====== EXTRAIT DU TEXTE ======
Les riverains s'inquiètent
"Elle est où la solution ?", s'agace Amine, un Soudanais de 30 ans, en France depuis "plusieurs années". Dans un français parfait, il remarque que l'évacuation du camp de la Chapelle s'est faite le même jour que celle d'un camp de Calais (Pas-de-Calais). "C'est pour casser l'espoir des gens qui veulent aller là-bas, estime-t-il. Personne ne peut rester ici, personne ne peut partir [à Calais puis en Grande-Bretagne] et nous n'avons pas d'endroit où dormir."
Le Bois Dormoy n'est qu'un abri provisoire. "L'idée, c'est que ce soit temporaire, il n'y a pas de toilettes et nous commençons à avoir des problèmes avec les riverains", explique Thomas Augeais, avant de replacer un piquet victime de l'affluence inhabituelle du jour. A l'entrée du jardin, Eugénie, qui habite juste à côté, s'agace. "Ça peut pas rester là, on va pas avoir toute la misère du monde dans le quartier", lance-t-elle. Elle s'inquiète d'un éventuel problème de sécurité - "vous imaginez, rentrer seule le soir avec tous ces hommes ?" - et regrette que l'on "pousse la misère de droite à gauche". Originaire du quartier, elle demande à l'Etat de leur trouver un toit, "une caserne désaffectée", par exemple.
====== DONNÉES FOURNIES ======
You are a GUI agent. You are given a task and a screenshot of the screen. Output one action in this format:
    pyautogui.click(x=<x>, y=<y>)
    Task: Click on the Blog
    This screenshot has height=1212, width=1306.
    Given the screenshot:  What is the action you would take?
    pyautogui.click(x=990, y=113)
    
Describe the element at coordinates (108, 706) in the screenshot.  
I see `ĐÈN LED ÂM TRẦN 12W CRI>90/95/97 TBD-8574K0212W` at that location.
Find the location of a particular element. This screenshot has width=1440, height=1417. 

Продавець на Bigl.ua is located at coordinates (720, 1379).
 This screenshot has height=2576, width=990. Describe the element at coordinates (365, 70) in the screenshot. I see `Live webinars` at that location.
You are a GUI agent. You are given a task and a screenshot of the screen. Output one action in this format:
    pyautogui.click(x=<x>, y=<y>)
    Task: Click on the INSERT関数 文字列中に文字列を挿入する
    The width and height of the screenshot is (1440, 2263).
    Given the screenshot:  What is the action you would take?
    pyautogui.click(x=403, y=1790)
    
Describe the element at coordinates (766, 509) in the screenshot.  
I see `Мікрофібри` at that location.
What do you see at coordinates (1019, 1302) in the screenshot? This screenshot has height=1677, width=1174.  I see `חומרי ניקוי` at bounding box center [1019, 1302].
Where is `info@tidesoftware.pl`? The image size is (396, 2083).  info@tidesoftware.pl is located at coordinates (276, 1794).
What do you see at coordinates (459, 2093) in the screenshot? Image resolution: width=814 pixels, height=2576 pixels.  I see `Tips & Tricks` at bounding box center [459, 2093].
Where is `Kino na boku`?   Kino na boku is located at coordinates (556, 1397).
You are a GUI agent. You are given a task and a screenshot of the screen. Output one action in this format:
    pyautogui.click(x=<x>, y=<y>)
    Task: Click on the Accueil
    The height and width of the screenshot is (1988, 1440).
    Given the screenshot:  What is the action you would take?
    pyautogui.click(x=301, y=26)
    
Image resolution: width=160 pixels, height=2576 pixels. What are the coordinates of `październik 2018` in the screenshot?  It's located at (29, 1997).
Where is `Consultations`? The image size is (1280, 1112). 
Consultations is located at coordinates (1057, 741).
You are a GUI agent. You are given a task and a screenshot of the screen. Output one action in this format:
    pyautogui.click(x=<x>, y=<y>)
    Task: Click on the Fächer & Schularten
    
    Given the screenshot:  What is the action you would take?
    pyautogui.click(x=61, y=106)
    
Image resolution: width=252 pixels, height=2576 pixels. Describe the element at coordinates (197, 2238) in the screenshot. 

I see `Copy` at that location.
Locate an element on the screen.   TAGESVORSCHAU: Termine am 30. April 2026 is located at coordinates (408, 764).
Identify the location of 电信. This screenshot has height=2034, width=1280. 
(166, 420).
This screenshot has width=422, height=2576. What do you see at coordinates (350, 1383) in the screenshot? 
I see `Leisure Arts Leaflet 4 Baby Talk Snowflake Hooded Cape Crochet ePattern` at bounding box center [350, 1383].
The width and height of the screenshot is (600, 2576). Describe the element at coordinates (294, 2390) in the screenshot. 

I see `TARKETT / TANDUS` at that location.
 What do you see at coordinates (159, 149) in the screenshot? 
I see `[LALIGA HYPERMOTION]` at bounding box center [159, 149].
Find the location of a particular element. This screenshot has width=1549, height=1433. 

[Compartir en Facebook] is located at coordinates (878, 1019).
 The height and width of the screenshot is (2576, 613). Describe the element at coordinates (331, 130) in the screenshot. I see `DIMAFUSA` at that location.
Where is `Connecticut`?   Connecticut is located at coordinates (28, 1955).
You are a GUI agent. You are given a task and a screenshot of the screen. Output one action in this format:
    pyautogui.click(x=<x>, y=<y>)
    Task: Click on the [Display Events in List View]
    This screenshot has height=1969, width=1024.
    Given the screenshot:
======
Répondez à ces questions sur l'extrait consacré au Bois Dormoy :
1. Quel âge a Amine ?
2. D'après Thomas Augeais, qu'est-ce qui manque au Bois Dormoy ?
3. Quel lieu Eugénie cite-t-elle en exemple pour loger ces personnes ?
Les items forment un contenu à part, sans lien avec l'extrait.

1. Il a 30 ans.
2. Il n'y a pas de toilettes.
3. Une caserne désaffectée.